The DMCC perspective

A more aggressive push toward renewable energy would have to come from the DMCC. Although the initial plan had little in the way of energy planning the DMC’s executive director, Lisa Clarke, said “sustainability and energy are important and critical to realizing the DMCC mission.”

The DMCC board is looking into the prospect of a district heating system for the downtown area that is slated for development. The six districts planned for the DMC will be a dense, walkable environment with many transportation options, and will have an energy plan designed with help from Hammes Company, a Wisconsin-based consulting firm.

Keith Rowan, project manager for Hammes, said an energy plan will explore several renewable energy sources to determine which mix may work. Utilities, of course, will be involved in studying the energy that will fuel the DMC in the future, as will governmental units, Mayo and private industry.

The DMCC has the basis of a “Sustainability Plan” and is working city, county, state and utility representatives on how to reach the following goals:

  • The creation of a joint sustainability committee with the city.
  • A 25 percent reduction in total energy use from 2005 levels, including electricity and combustion fuels, the latter which are used for district heating.
  • Meeting the Minnesota efficiency standard conservation target of 1.5 percent of electric energy use per year through conservation and efficiency.
  • A target of reducing DMC-wide emissions per square foot by 80 percent below 2005 levels by 2050. That figure is based on a benchmark from the Intergovernmental Panel on Climate Change (IPCC). It’s pretty much the same goal as Minneapolis has set for itself.

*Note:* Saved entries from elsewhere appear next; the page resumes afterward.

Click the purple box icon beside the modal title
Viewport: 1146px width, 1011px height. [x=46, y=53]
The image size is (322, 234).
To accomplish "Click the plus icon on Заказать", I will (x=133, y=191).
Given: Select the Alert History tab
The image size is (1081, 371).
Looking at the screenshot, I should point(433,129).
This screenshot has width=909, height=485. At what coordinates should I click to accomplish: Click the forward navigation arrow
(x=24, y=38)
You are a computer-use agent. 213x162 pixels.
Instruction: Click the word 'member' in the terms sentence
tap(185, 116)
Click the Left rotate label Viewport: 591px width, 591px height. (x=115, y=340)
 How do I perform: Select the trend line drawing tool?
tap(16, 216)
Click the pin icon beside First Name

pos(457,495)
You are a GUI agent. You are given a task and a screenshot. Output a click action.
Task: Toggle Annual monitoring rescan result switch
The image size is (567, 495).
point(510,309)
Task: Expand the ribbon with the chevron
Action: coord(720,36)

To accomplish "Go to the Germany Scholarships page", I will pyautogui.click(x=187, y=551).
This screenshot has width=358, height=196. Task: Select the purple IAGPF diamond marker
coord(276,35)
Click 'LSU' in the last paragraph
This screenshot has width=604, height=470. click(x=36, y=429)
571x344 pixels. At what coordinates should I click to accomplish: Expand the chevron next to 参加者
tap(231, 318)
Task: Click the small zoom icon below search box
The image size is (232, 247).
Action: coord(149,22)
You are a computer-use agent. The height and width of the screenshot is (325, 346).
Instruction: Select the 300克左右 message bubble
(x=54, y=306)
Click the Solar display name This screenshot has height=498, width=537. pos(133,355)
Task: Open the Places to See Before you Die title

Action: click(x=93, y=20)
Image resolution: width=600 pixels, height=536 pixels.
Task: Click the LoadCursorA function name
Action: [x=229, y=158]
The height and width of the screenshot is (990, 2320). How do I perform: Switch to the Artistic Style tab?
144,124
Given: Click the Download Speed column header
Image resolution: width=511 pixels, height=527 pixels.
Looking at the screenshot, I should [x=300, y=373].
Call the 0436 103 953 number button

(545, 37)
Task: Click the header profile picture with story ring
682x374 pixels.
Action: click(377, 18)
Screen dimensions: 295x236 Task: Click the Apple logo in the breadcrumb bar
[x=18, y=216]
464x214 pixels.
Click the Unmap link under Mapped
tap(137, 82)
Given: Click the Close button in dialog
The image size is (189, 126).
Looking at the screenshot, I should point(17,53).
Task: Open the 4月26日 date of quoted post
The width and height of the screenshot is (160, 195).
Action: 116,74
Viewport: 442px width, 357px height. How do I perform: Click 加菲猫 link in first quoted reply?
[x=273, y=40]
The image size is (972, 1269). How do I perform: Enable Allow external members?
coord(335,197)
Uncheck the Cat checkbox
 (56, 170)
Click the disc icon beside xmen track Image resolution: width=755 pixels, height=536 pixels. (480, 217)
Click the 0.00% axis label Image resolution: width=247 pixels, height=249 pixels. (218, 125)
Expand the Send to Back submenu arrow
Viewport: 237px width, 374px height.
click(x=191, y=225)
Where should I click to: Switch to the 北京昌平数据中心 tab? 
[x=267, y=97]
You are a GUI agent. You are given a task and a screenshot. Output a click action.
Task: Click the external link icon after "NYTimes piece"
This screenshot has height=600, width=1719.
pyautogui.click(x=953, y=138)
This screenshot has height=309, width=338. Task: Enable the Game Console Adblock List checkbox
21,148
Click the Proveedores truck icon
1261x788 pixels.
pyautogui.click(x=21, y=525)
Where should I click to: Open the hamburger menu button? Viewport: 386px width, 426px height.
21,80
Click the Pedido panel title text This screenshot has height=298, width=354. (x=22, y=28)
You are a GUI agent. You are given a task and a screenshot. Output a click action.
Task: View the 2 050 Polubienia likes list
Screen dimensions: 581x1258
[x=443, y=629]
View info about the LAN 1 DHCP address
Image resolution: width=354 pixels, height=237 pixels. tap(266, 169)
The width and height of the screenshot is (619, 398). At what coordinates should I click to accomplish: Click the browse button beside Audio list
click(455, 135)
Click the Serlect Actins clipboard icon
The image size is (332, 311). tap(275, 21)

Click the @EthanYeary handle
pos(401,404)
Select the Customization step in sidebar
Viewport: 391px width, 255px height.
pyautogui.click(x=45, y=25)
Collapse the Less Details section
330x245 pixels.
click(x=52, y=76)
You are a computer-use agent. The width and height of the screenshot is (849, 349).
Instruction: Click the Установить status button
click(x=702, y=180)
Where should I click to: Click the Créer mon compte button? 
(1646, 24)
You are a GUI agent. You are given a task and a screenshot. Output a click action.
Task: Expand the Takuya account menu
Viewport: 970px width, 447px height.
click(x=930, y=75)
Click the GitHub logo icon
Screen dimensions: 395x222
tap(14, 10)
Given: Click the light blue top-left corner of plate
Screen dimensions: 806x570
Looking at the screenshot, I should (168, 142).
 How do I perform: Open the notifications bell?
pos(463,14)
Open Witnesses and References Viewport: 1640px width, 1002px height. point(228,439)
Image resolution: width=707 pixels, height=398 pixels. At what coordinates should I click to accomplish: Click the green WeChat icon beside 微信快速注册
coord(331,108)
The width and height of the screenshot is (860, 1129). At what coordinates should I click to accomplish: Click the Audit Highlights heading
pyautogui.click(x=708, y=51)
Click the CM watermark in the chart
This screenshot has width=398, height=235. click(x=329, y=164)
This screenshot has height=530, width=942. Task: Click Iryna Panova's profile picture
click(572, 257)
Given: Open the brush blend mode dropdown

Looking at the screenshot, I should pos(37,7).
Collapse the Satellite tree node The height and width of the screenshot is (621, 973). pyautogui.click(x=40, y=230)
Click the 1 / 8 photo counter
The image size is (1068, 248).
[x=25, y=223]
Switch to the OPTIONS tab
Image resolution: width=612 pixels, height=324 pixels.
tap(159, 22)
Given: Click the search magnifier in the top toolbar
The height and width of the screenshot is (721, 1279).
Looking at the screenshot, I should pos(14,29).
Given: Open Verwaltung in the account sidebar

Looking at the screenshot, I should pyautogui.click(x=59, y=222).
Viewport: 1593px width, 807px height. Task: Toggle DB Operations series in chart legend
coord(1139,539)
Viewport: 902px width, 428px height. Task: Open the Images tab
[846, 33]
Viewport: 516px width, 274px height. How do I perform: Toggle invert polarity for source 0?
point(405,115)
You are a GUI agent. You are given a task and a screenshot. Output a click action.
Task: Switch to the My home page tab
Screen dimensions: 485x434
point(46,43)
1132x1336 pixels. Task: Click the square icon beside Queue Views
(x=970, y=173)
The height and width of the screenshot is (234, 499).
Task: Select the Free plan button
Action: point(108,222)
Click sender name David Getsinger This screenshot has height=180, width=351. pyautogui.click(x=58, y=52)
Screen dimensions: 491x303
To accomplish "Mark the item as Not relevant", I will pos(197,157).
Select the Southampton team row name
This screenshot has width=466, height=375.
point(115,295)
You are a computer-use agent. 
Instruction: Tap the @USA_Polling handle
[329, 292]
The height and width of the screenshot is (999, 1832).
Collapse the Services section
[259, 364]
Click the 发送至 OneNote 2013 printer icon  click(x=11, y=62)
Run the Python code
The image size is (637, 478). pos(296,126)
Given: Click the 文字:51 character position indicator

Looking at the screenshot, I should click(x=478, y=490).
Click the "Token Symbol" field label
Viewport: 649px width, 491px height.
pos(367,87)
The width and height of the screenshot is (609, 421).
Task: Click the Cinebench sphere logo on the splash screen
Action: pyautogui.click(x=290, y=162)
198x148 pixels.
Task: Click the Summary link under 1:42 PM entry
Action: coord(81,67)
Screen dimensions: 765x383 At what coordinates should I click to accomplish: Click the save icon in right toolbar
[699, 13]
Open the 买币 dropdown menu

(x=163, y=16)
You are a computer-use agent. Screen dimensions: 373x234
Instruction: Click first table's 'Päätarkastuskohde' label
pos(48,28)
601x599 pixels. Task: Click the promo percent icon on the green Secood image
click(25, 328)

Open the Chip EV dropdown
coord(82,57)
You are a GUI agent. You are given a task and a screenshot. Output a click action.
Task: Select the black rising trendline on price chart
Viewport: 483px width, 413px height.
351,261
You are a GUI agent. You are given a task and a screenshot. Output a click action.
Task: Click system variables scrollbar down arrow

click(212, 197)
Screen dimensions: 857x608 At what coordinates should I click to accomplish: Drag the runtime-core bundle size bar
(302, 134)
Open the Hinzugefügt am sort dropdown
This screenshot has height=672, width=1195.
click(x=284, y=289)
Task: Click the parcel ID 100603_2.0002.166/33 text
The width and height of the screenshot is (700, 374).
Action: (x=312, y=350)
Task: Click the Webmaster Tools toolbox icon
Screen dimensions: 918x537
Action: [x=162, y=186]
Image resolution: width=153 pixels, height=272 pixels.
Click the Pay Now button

Now the that main parts of the plan are completed the energy component will come into play. “We’re starting to work together to put these goals into actions, starting today,” Clarke said.

Frank is an independent journalist and consultant based in St. Paul and a longtime contributor to Midwest Energy News. His articles have appeared in more than 50 publications, including Minnesota Monthly, Wired, the Los Angeles Times, the Minneapolis Star Tribune, Minnesota Technology, Finance & Commerce and others. Frank has also been a Humphrey policy fellow at the University of Minnesota, a Fulbright journalism teacher in Pakistan and Albania, and a program director of the World Press Institute at Macalester College. Frank covers the state of Minnesota.